My ancestor shrine, revised

Quoting Martin Prechtel (see two previous posts) on the Mayan view of the ancestors:

You feed your ancestors with words and eloquence. We all have old, forgotten languages that our languages are descended from, and many of these languages are a great deal more ornate. But even with our current language, we still have the capacity to create strange, mysterious, poetic gifts to feed the ancestors, so that we won’t become depressed by their ghosts devouring our everyday lives.

After my first divination with Glenn, I had two dreams in which I was involved in rituals. As a result, I decided to perform a daily morning ritual, standing under a tree and reading aloud from the Hebrew prayer book we bought my daughter for her Bat Mitzvah. I started with the “Ma tovu”, which begins “How lovely are your tents, Ya’acov / how fine your encampments, Yisrael”.
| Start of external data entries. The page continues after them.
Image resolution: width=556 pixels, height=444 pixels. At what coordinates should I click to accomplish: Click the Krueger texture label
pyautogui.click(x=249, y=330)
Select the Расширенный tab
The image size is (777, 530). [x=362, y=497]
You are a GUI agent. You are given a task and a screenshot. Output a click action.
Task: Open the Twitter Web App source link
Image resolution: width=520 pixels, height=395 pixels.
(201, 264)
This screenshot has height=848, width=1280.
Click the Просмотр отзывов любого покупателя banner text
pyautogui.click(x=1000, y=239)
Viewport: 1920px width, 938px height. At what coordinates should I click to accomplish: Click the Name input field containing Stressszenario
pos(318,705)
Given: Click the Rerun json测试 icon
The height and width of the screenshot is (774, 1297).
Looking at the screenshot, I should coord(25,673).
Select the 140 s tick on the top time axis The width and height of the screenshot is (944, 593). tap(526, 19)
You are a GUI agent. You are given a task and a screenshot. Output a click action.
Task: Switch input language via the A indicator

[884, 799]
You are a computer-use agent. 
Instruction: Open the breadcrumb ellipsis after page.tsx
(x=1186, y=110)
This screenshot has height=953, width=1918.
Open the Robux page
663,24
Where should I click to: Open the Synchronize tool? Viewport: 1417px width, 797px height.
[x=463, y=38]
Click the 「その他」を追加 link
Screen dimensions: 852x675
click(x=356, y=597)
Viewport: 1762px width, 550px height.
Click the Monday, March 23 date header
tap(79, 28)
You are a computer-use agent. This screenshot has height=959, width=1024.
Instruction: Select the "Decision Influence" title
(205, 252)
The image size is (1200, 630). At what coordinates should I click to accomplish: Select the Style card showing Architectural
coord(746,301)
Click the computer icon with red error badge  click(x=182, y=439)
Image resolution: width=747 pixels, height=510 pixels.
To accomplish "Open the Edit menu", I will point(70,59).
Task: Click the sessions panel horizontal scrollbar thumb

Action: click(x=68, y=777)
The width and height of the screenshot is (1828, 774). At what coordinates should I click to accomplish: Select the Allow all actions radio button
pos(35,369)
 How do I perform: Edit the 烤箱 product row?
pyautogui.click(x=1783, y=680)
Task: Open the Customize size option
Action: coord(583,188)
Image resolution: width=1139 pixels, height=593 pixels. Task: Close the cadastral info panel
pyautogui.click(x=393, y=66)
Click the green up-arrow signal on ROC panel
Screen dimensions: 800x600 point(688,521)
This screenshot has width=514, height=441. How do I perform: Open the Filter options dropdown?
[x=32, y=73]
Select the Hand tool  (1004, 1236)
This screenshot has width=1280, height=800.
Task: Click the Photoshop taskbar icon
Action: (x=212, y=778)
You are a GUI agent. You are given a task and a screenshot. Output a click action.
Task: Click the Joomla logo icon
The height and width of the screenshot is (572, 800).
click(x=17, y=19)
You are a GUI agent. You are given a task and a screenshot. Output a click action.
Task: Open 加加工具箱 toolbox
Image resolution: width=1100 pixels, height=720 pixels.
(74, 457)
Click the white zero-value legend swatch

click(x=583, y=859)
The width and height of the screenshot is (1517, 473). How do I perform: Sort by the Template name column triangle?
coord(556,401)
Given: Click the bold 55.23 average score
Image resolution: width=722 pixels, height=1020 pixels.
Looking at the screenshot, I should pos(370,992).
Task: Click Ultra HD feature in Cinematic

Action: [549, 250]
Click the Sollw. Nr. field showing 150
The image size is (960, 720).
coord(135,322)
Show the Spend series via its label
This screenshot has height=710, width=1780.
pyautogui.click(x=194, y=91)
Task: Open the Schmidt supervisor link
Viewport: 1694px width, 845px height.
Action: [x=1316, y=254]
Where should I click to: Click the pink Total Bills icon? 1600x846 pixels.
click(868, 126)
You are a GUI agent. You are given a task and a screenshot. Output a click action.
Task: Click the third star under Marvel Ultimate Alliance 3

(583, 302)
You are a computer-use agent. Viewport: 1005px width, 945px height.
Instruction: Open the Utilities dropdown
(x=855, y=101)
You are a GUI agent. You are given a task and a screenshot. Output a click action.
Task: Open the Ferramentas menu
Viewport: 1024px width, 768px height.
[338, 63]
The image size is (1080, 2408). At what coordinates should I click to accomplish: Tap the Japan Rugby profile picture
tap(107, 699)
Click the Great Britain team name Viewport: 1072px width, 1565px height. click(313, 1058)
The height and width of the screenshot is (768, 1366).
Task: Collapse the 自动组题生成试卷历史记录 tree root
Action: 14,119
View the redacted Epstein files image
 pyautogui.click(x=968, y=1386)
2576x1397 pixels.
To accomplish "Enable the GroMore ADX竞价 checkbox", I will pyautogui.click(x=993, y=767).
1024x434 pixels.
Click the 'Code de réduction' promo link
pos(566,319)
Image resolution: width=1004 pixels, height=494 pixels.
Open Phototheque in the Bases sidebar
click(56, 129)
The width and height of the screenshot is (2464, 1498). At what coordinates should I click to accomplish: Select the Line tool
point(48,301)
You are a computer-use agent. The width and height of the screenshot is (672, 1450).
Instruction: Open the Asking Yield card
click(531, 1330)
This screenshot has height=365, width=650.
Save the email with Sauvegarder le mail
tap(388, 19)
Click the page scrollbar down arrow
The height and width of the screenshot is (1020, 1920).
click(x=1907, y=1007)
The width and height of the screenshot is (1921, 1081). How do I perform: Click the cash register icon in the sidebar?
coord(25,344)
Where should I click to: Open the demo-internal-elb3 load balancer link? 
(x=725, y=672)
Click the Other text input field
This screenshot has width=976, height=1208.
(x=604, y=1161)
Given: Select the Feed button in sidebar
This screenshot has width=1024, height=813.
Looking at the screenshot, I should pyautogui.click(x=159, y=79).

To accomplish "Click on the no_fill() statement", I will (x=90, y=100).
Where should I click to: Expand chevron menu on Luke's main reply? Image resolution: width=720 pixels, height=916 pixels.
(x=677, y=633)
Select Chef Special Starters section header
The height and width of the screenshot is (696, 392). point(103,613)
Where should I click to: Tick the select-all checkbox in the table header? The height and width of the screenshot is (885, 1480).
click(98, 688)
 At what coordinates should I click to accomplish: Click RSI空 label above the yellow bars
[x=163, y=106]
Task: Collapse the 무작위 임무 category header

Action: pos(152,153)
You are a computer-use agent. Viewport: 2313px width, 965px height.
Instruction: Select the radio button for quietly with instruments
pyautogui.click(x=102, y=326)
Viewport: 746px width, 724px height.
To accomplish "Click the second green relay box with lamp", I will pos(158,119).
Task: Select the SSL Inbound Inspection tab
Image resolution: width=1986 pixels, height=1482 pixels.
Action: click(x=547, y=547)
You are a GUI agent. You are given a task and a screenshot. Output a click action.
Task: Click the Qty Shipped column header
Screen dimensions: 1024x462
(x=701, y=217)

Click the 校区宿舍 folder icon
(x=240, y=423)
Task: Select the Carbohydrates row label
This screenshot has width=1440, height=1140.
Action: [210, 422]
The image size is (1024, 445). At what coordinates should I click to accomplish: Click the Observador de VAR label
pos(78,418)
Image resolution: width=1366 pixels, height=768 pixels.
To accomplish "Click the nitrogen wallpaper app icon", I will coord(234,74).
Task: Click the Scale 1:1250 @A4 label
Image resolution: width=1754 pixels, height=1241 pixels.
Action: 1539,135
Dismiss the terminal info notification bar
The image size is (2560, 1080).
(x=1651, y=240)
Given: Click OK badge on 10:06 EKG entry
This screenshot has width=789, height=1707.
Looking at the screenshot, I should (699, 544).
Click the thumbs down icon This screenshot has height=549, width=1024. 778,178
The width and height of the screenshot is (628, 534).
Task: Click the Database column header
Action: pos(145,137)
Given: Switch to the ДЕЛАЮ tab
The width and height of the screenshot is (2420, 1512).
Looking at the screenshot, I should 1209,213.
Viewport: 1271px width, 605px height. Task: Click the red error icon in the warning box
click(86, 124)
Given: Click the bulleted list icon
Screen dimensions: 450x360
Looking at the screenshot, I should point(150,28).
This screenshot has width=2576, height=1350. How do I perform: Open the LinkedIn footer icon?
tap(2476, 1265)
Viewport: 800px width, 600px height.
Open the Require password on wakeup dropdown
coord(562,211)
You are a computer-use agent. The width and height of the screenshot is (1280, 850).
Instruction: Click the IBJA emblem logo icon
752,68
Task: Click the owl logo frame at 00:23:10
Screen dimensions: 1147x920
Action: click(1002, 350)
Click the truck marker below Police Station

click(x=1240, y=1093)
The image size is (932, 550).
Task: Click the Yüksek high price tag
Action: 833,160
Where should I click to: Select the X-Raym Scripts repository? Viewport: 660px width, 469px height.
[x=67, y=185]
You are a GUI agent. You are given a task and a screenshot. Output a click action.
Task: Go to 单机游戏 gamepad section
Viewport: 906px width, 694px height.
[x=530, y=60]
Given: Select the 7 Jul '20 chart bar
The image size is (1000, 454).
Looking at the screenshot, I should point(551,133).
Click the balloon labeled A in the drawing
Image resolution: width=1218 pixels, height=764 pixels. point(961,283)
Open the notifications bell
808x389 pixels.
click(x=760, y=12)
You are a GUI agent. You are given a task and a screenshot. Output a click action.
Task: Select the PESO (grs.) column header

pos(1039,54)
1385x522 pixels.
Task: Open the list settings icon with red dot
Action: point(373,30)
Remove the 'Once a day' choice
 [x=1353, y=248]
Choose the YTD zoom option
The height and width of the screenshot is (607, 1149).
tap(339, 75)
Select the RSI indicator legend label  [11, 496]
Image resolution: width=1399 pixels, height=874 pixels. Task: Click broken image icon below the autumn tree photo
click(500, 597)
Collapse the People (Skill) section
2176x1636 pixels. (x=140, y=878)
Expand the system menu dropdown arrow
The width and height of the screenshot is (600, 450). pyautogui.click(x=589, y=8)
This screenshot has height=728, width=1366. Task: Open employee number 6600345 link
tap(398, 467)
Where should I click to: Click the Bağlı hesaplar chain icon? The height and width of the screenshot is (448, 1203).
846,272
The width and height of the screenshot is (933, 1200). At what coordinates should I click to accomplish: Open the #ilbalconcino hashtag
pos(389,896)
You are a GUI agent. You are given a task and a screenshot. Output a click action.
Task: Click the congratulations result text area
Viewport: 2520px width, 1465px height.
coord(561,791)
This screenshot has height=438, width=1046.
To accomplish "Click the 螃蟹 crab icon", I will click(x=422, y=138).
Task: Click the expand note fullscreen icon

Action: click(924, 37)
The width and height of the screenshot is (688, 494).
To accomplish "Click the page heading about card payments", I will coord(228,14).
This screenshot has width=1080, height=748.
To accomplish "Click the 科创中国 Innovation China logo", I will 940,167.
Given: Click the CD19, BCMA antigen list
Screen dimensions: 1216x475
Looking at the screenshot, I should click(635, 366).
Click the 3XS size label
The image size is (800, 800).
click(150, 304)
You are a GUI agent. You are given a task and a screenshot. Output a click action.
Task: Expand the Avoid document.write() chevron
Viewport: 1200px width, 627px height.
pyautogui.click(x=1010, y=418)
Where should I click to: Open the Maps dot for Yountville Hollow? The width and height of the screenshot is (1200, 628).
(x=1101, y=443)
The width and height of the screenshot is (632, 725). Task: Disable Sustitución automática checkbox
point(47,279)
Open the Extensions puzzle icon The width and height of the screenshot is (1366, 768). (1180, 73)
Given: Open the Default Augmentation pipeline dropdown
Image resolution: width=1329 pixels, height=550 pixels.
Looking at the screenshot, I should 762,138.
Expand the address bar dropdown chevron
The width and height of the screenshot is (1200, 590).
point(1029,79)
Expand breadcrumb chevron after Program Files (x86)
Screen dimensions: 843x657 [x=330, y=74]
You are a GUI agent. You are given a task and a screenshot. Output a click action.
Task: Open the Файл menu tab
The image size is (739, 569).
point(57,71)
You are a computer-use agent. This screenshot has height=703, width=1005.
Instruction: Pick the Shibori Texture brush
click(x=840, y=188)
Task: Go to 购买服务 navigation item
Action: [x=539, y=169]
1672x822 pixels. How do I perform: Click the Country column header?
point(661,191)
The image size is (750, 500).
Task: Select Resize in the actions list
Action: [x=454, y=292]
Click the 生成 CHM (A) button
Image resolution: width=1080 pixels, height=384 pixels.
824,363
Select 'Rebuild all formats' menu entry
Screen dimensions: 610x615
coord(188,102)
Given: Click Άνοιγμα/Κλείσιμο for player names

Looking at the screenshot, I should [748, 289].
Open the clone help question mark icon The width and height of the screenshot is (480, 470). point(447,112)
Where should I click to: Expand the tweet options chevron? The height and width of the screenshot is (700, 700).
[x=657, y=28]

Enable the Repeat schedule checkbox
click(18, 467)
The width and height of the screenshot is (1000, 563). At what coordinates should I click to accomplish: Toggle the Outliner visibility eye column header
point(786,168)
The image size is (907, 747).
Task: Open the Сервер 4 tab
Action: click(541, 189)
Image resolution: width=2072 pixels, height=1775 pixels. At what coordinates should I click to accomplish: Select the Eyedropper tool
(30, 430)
The line that always lifted me was “And as for me, my prayer is for you, gentle one / May it be for you a time of desire”. Then I would read the whole prayer in Hebrew, and eventually I memorized the flowing, luscious words that dripped off my tongue. Sometimes a phrase would get stuck in my mind, usually “el heyhal kodshekha beyiratekha”–which I cannot translate, but even not knowing exactly which English words they correspond to, I find them viscerally lovely.

I directed these words at God, but maybe the ancestors are in God or with God, or however you describe the other world, so maybe it fed them, although I was reciting mostly for myself, hoping to feel a connection with God.

Lately I have been reading the Bible. I don’t know any Greek or Aramaic—perhaps they are more eloquent than English. But the archaic phrasing of the King James Bible is also wildly compelling. The first lines I committed to memory were:

Lay up for yourselves treasures in heaven, where neither moth nor rust doth corrupt and thieves do not break through nor steal. / For where your treasure is, there will your heart be also. / The light of the body is the eye; / if therefore thine eye be single, thy whole body will be full of light.

I can’t recite those verses from Matthew without catching my breath.

As a writer, I am always striving for the right rhythm, for an arrangement of words that conveys both precision and elegance. Can I feed my ancestor, the Civil War diarist William Davies, by writing about him? Can he hear the words in my mind, or do I have to read aloud to him? Is he listening?